Лишь само-отверженоость торит дорогу мысли – в возможности отстранения от тех обстоятельств, которые даны непосредственно и только и даны обособленному индивиду, воспринимающему мир в совокупности столь же обособленных знаков-стимулов; только "заступив" за собственное существование, приобщившись к бытию-общности, человек (в таком именно состоянии реализующий свое человеческое естество) в состоянии вступить в иной (общий) мир, мир, развертываемый под сенью всеобщности-бытия.

В мужестве само-обладание впервые совпадает с само-отречением.

В этом тождестве и возникает человеческое "Я" как источник и проводник бытия в реальность.

*

Чем же маркирована смерть в таком случае, чем определяется пресловутый ужас, в ходе феноменологического всматривания выступающий основным и фундирующим жизнь экзистенциалом?

Думается, предыдущее подготовило почву для вполне прозаического утверждения: не логическая соотнесенность с со-бытием предстоящей смерти оборачивается "ужасом", не знание о смерти обуславливают "экзистенциальность" её пожизненного "наступления"; тем менее оправдано мистическое соотнесение предстояния смерти с некой "самостью" и "собственным бытием" (и нужда, и забота разъединяют людей; разъединяет их и смерть; бытие единит людей вопреки нужде и смерти; культура (наследуя культу) преодолевает и разобщенность, и страх смерти в "заботе" о ближнем, в готовности самопожертвования, в исключительно-человеческой памяти об ушедших, с философской точки зрения – в том бытии, что изначально отрицает обособленность, аккумулируя в себе человечность).

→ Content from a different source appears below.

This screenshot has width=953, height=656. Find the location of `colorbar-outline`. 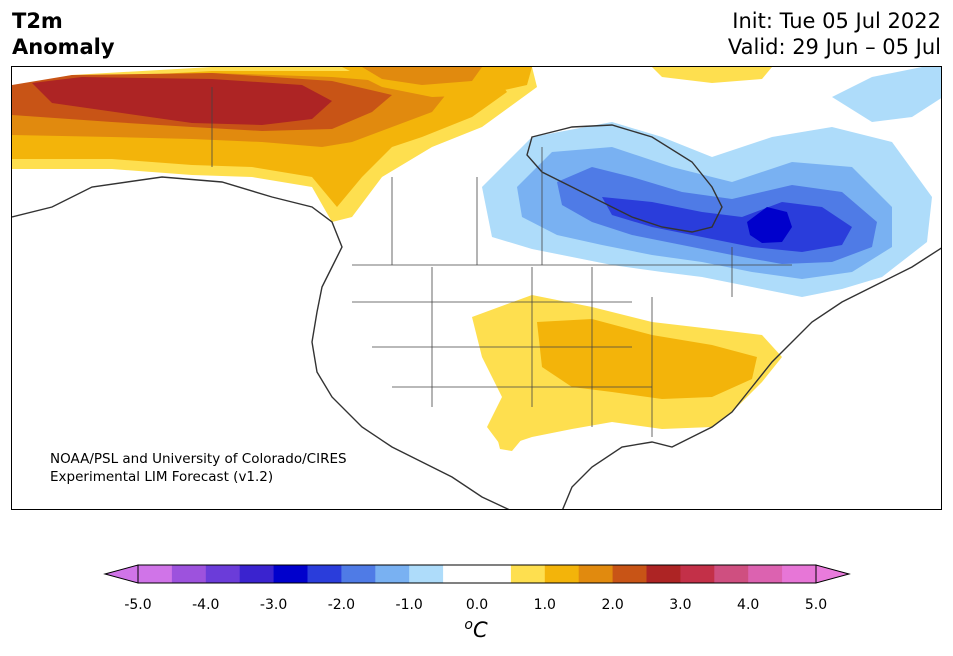

colorbar-outline is located at coordinates (477, 574).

Напротив: именно страх смерти, не обладая ровно никакими чертами личного или индивидуального обращения, пресловутый животный ужас, ничего общего с логической реконструкцией условий существования не имеющий, и обрекает человека – равно как и любое живое существо – на избегание смерти, на готовность пожертвовать ближним (с тем и своей свободой, и его жизнью), на скотскость обособленного существования с его "реализмом" и "рациональностью".

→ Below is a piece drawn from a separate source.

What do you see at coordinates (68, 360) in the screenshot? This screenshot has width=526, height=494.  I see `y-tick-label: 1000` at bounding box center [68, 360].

С обретения помянутых свойств человек, разумеется, не "начинается", напротив, в них обретает фундаментальное искушение, знаменующее собой человеческую историю, и оружие в борьбе-конкуренции общин за наиболее адекватное свое представительство.

Именно животное, полностью заключенное в оболочку своего наличного существа и обречено вместе с таковым исчезнуть; именно страх, заключая индивида в оболочку его автономного существования, обрекает последнего на животное существование и смерть как окончательное и бесповоротное прекращение такового.